GP for Control

Control problems are attractive for GP because the controller is naturally a program. A controller maps state to action:

$$u_t=f(s_t)$$

Thus, we can use GP to evolve threshold logic, arithmetic combinations of sensor readings, nonlinear feedback laws, and conditional policies.

Consider the classic cartpole problem:

Failure occurs if $\left|{\theta }_t\right|>{\theta }_{\text{max}}$ or $\left|x_t\right|>x_{\text{max}}$. Basically, the pole must stay near upright and within the track.

The state is:

$$s=(x,\dot{x},\theta ,\dot{\theta })$$

GP evolves a controller of the form:

$$u=f(x,\dot{x},\theta ,\dot{\theta })$$

We can have the output either be a discrete force $\{-10,+10\}$, or a continuous form in a bounded interval.

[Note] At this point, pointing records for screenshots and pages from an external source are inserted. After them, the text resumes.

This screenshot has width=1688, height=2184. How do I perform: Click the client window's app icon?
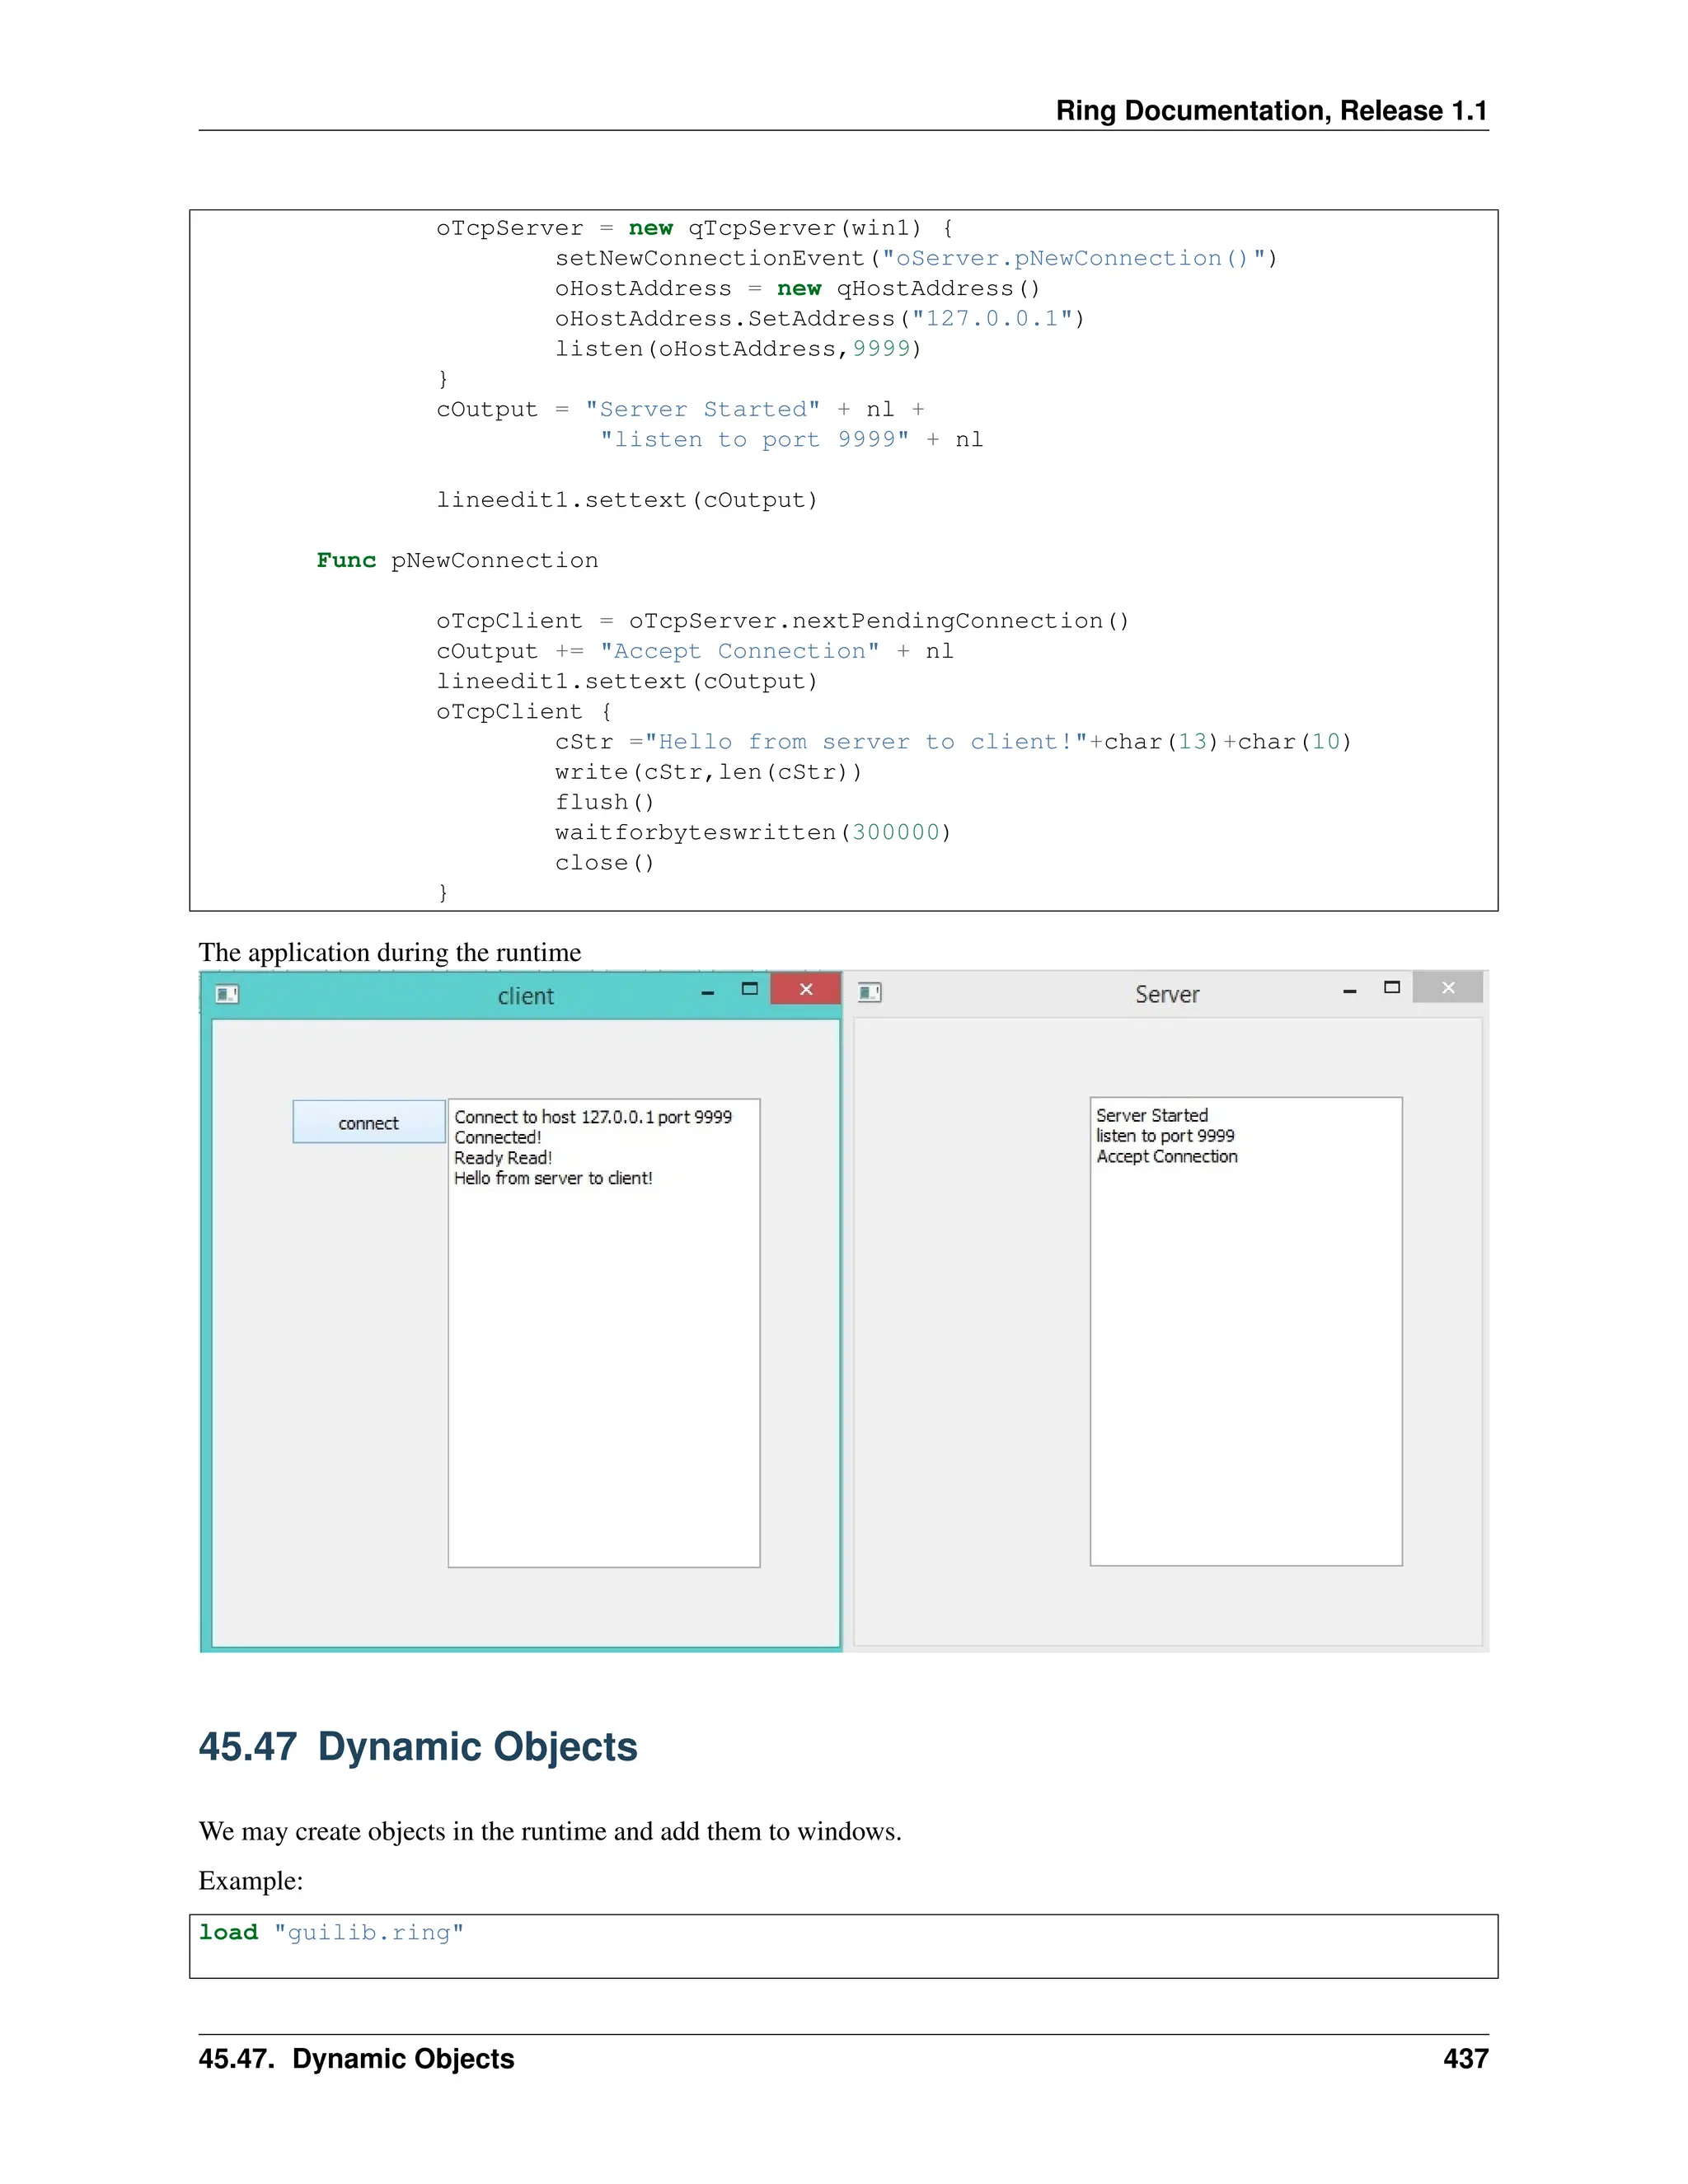click(227, 993)
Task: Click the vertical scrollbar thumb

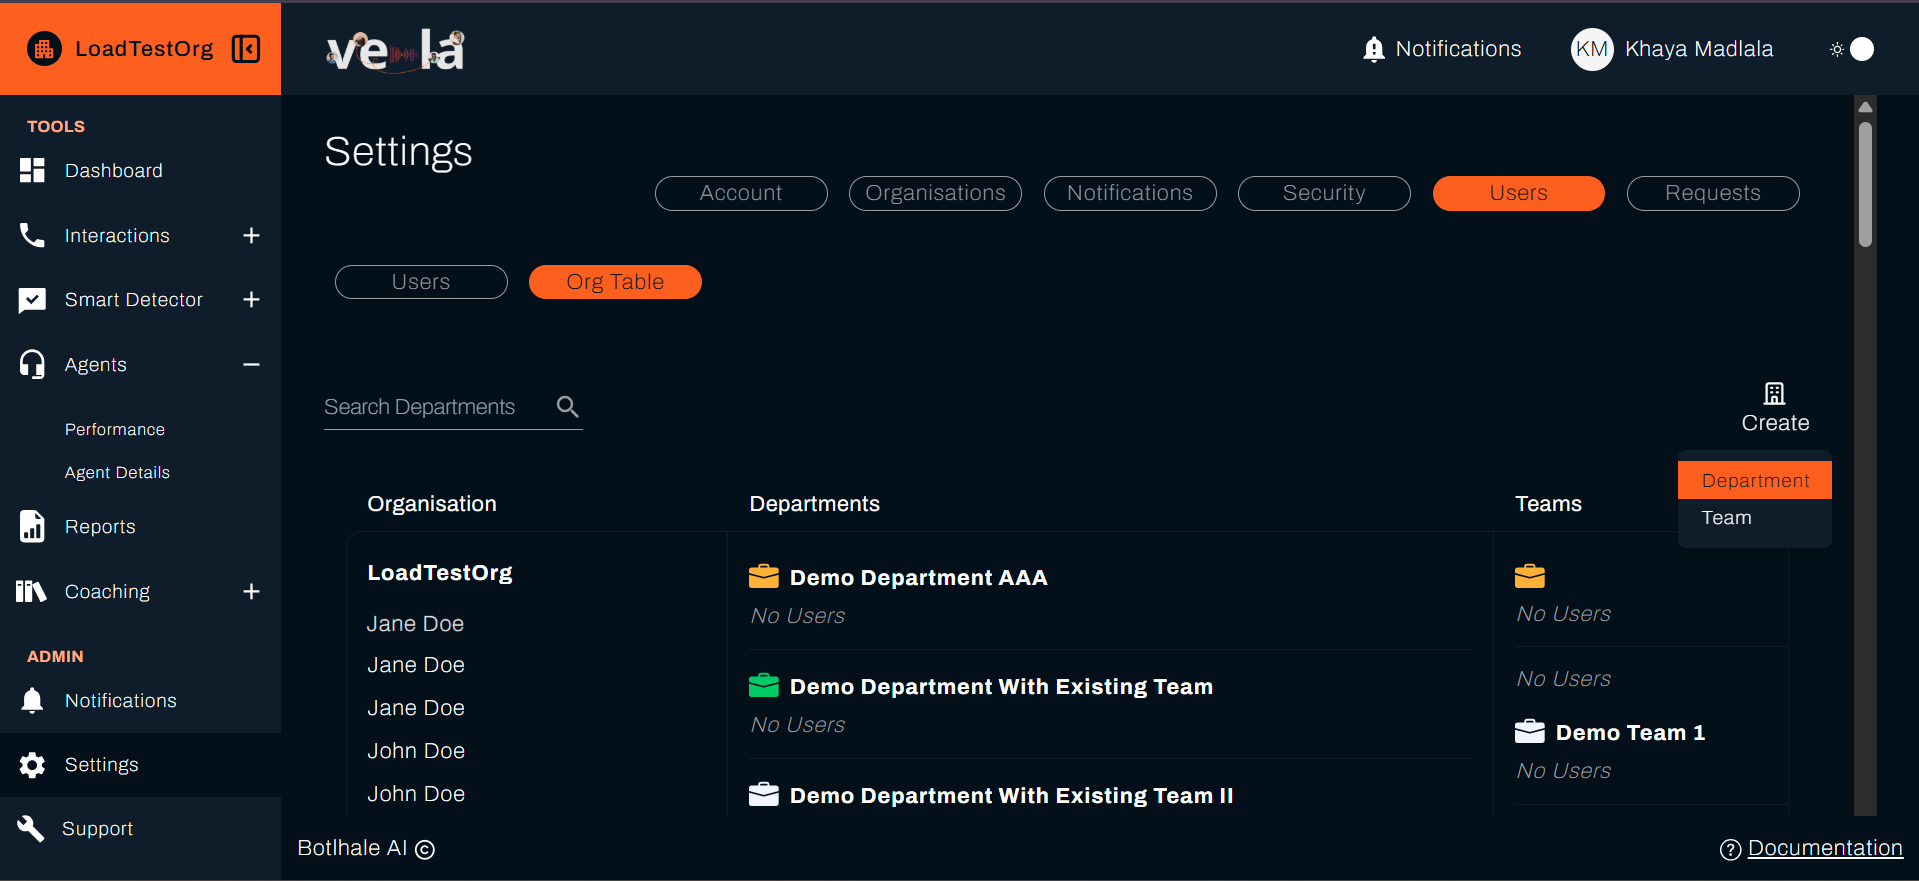Action: click(1865, 183)
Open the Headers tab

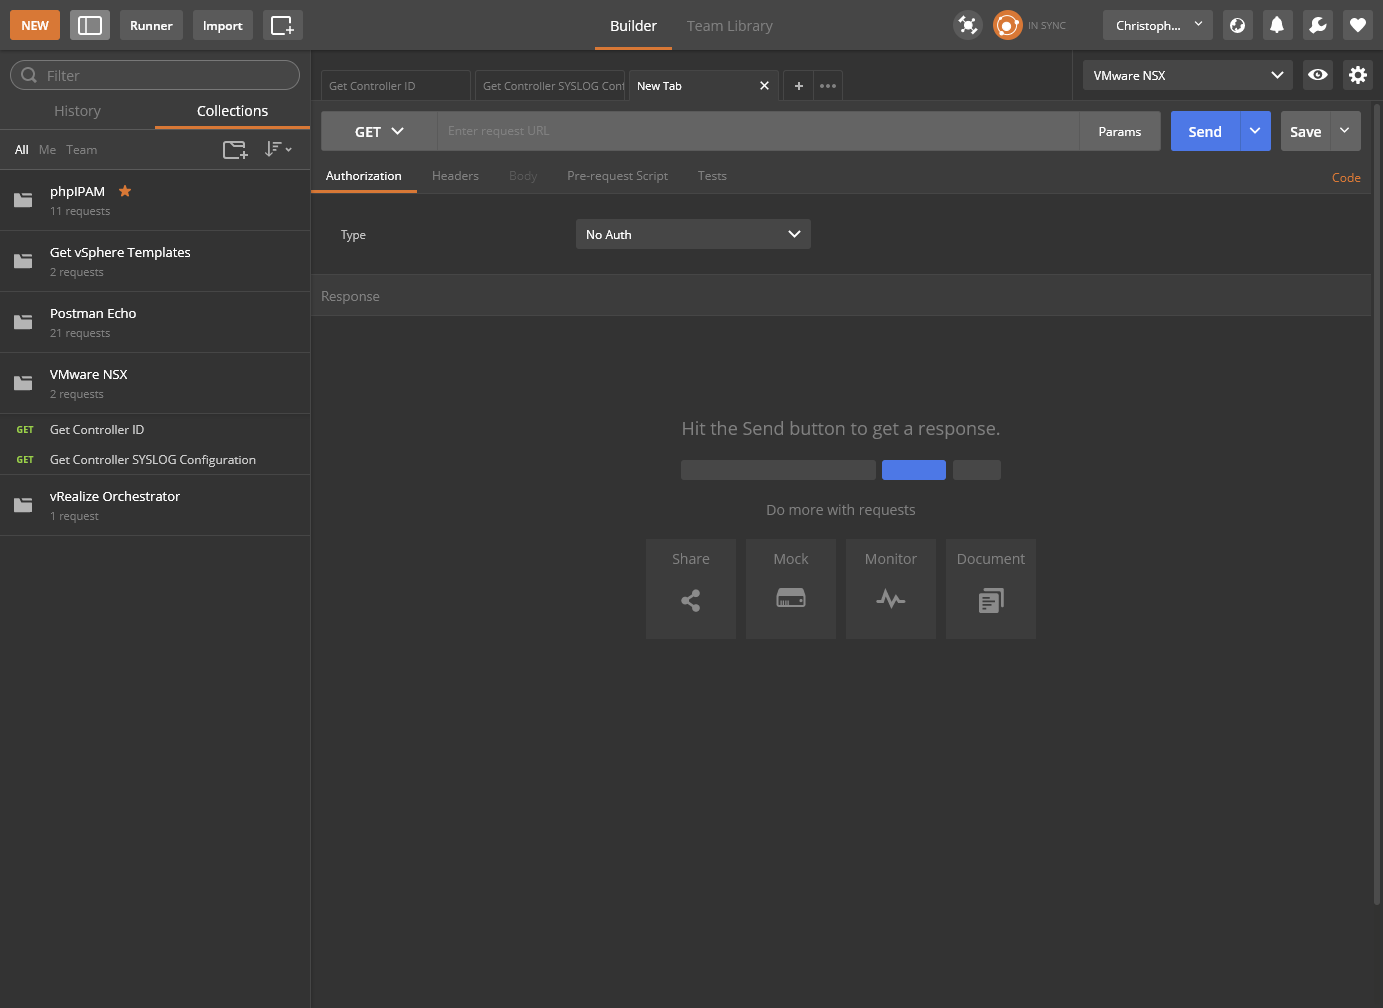455,176
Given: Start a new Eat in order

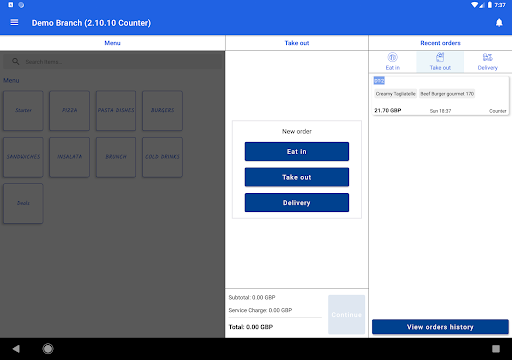Looking at the screenshot, I should (x=297, y=152).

We can then define a survival-based fitness:

$$F=\text{number of timesteps before failure}$$

or a reward-based fitness:

$$\begin{array}{rl}F& =\sum _{t=0}^T{r}_t\\ r_t& =1-\alpha \left|{\theta }_t\right|-\beta \left|x_t\right|\end{array}$$

where we are basically rewarding 1 for each step staying alive, with penalties for large angles and displacements. This encourages both stability and control stability.